Education is one of the most, if not the most, determining factors in our lives. Education provides us with knowledge, but it also determines how we socialize. What is more, it can enable or inhibit sensitivity and empathy in the human mind. The education we receive does not only content knowledge but also ideologies, ideals, morality, etc. Therefore, we ought to think and critique the way we are educating children. We must ask ourselves philosophical questions such as: What kind of society do we want to build? What kind of citizens do we want to form? How do we put education at the service of the social good? Among others.
For a long time, education, rather than an exercise in the formation of virtuous citizens, has become a rigid paradigm. It is more a process of indoctrination than a process to develop critical thinking and emotional intelligence in society. I hope we agree that this is highly dangerous. Notwithstanding, there is hope. There have been thinkers who go so far as to question the status quo and reform how we do things. That is the case of Zoltán Kodály.
☝🏻 Today I want to talk to you about this outstanding music educator & philosopher and the method he invented, the story behind it, principles, and its relevance.
Who was Kodály?
Zoltán Kodály was born in 1882 in Hungary 🇭🇺. He started in music at a very early age and decided that this would be his professional path. In his many trips, his perspective of the world and music education expanded. After many years, he returned to Budapest and settle. He became a music professor at Liszt Academy, where he stayed for most of his remaining life. He was a great thinker, a philosopher, a music educator, and a prolific composer ✍🏻.

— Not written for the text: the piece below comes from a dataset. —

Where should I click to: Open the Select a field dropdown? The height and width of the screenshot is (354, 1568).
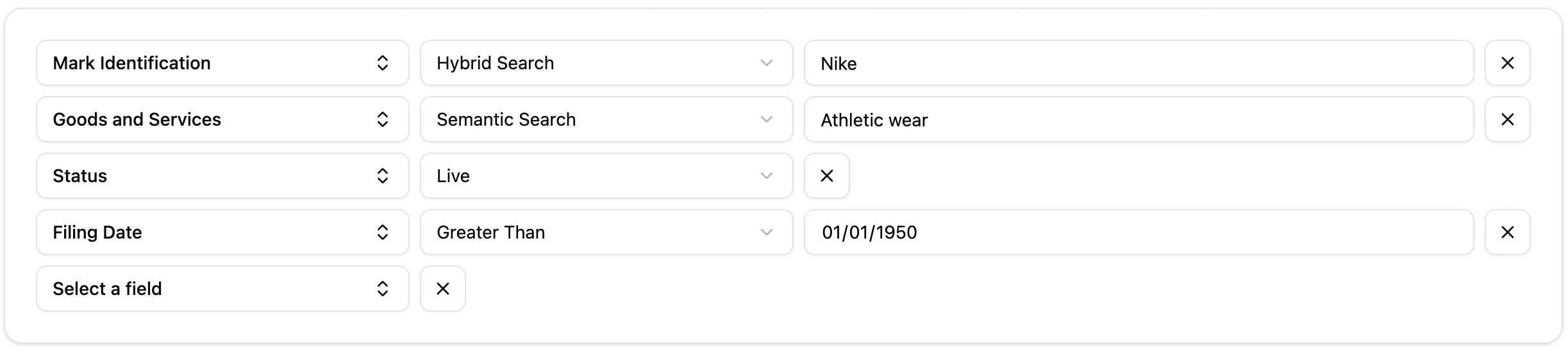[x=222, y=289]
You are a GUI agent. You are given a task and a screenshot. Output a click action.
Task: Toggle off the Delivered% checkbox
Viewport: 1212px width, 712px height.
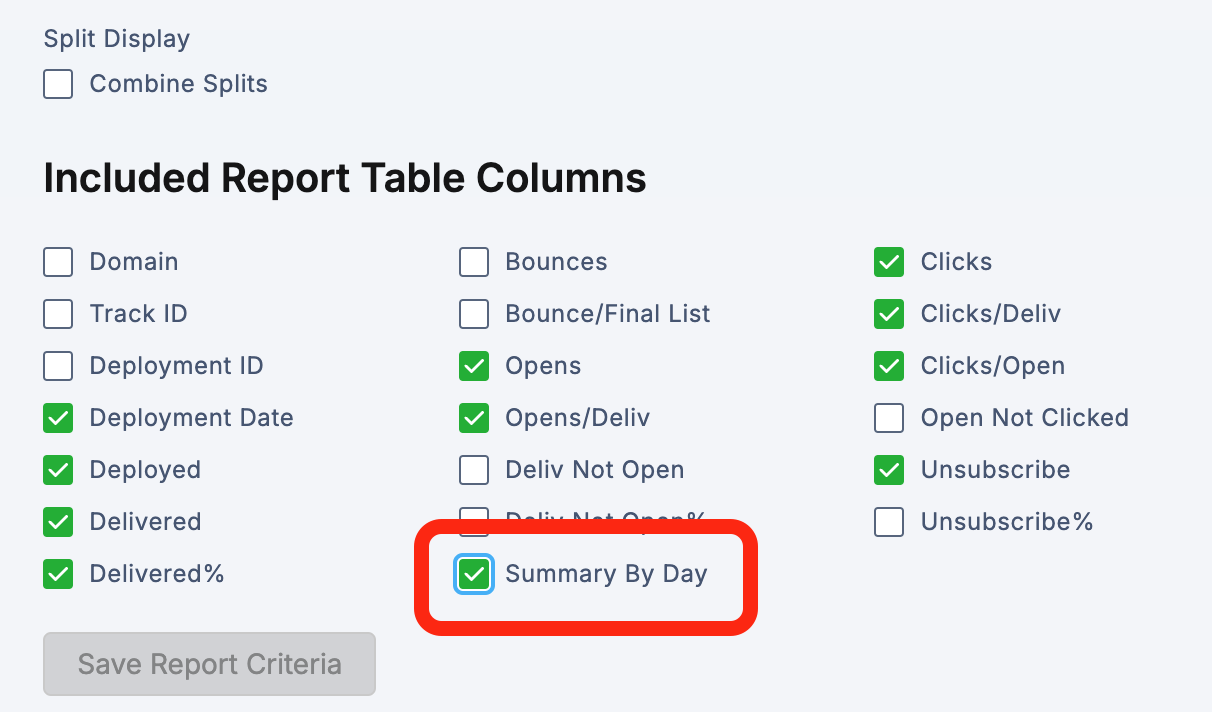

He was a curious person and was very interested in folk music. Understanding that this type of music is a big part of a culture, he saw great potential in it as a tool for music education. He understood the value of teaching music through folk music because the students had been exposed to those songs from an early age, making teaching music literacy and ear training simple, intuitive, fun, and effective.
With time and experience, he developed a very successful educational method that today bears his name: the Kodály method. He took inspiration in many techniques he found to be the most interactive and engaging. For him, the goal is to develop expressive and creative skills, rather than the theory or instrument skills, as had traditionally been done until then.
"With its folk foundation and its creative integration of movable “do” solfege, sounded-out rhythms, hand signals, and collaborative exercises, the Kodály method can be adapted to suit children’s music education worldwide, and nicely complements more traditional and orthodox approaches to music education. And more and more adults are discovering the great benefits of Kodály" - Music U
Kodály's method was introduced into the educational curriculum in Hungary, demonstrating its effectiveness and impact on music education. In the 1970s that the Kodály Institute was founded. Since then, the method has spread rapidly all over the world 🌎.
What is the Kodály's method?
Kodály was motivated by several factors. First, a need to preserve Hungarian culture and a dissatisfaction with the educational system of his context. He felt that music should be taught better and at an earlier age. Kodály dedicated himself to reform music education, creating an innovative teaching method. By analyzing different pre-existing methods, he concluded that the best way to teach music literature was through the music of a child's culture (folk music) and the mother's tongue.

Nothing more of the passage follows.